▶ **Records to process**
((
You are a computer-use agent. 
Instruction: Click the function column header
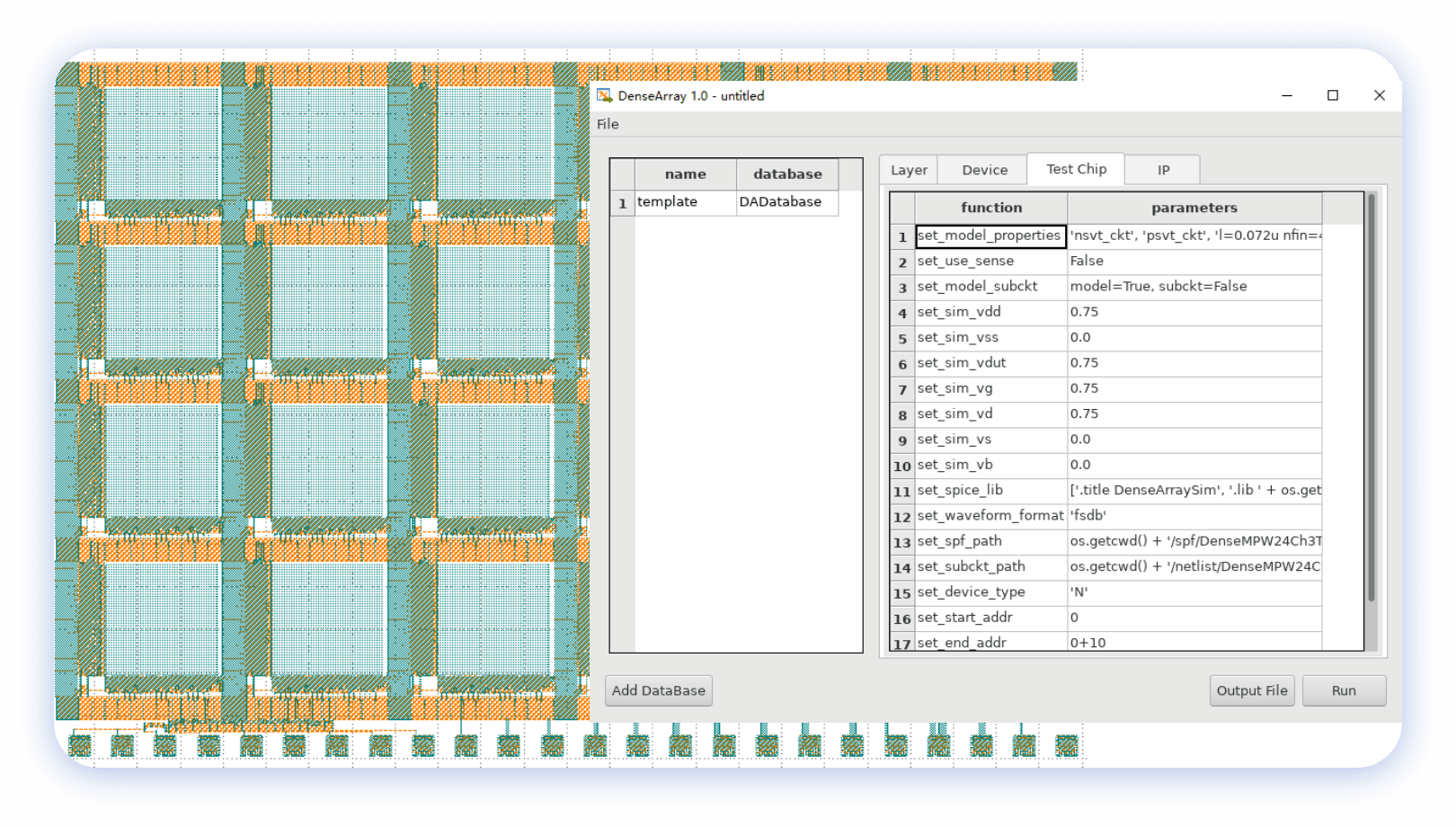[x=990, y=208]
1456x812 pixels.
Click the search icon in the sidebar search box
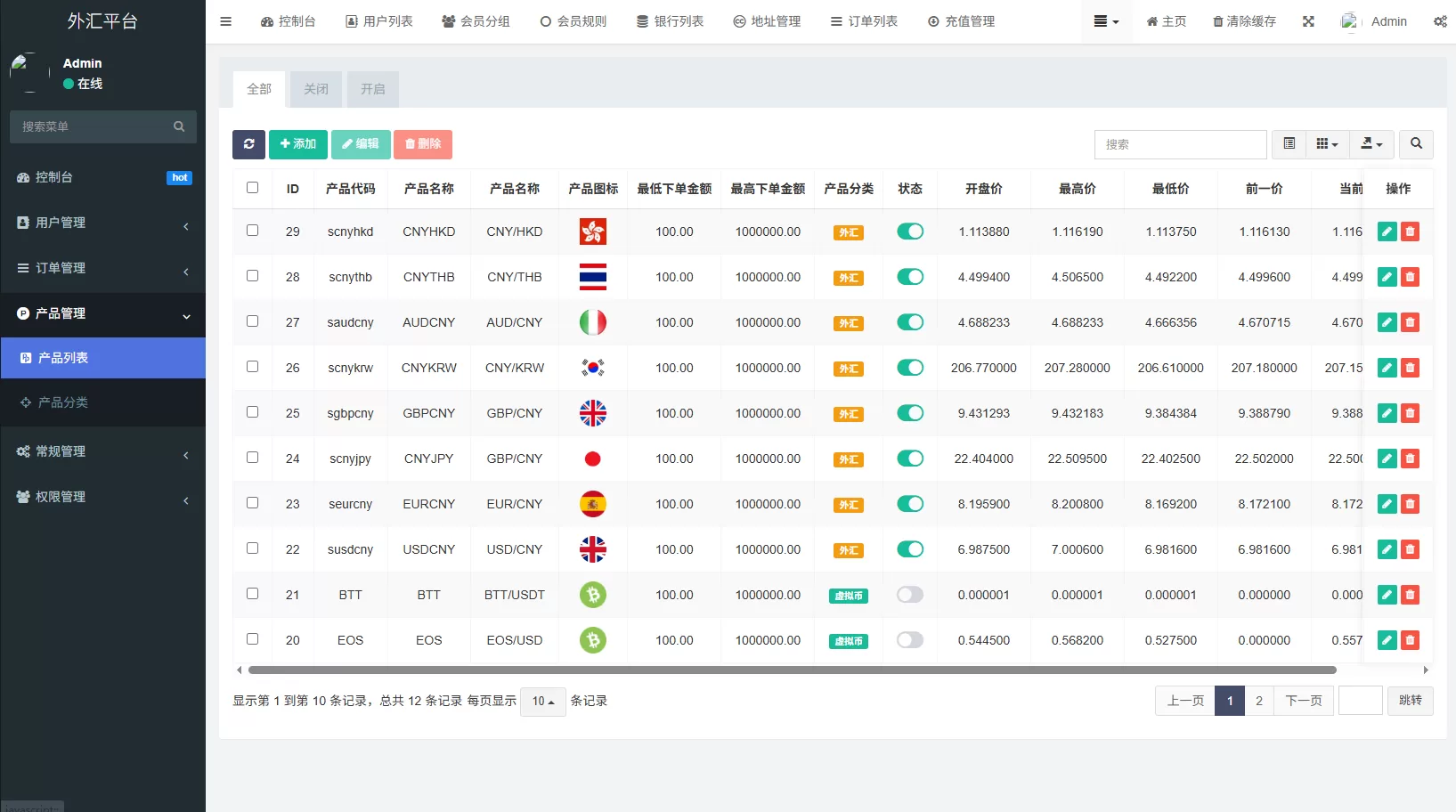click(x=179, y=126)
))
Copy the records above word for word, leaving out the pictures.

You are a computer-use agent. 
Instruction: Click the function column header
[x=990, y=208]
1456x812 pixels.
Click the search icon in the sidebar search box
click(x=179, y=126)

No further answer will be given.